Controls are always used to validate growth results of test bacteria and validate the test. Test specimens are aseptically inoculated with the bacterial suspensions in triplicate (3 control specimens and 3 testing fabric specimens), ensuring that the inoculum is directly pipetted onto the fabrics and not touching the surface or the cap of the vials.
Three of the control specimens and three of the antibacterial testing specimens are used for zero time after inoculation and the remaining six specimens are used for the contact time after 18h to 24 h incubation.
Therefore, immediately after the inoculation, a neutralising medium (Soybean-Casein Digest Broth with Lecithin & Polysorbate 80 or SCDLP) is added into each of the six vials containing control and antibacterial testing specimens to determine initial microbial concentrations at zero time. The vials are shaken, plated onto nutrient agar medium (Plate Count Agar or PCA) and the plates are incubated at 37°C for 24h.
Additional inoculated control and test fabrics are incubated at 37°C for 18h to 24h in sealed containers. After incubation, SCDLP medium is added into each, shaken, plated onto PCA plates and the plates are incubated at 37°C for 24h.

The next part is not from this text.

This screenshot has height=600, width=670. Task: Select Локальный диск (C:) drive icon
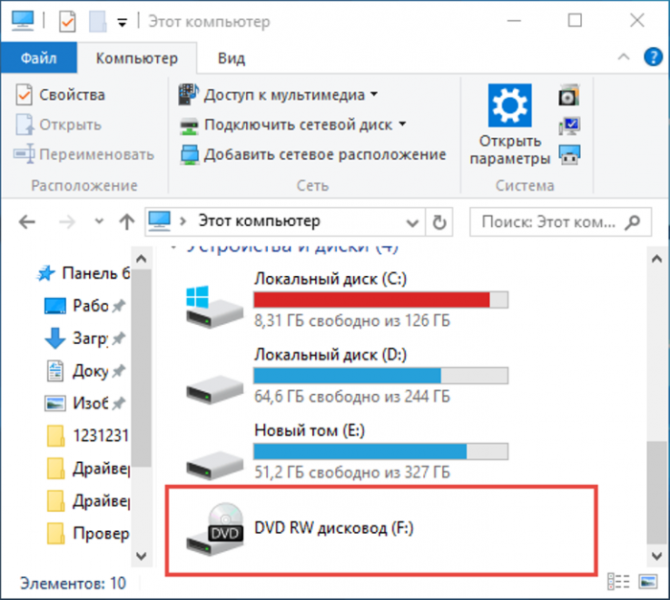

The colony forming units are then counted and the reduction of microorganisms relative to initial concentrations and the control fabrics is calculated. The results are generally reproducible and the method runs triplicate experimentation, which increases the precision of individual tests and overall experimental accuracy. It is also possible to modify the method to suit a client’s specific needs.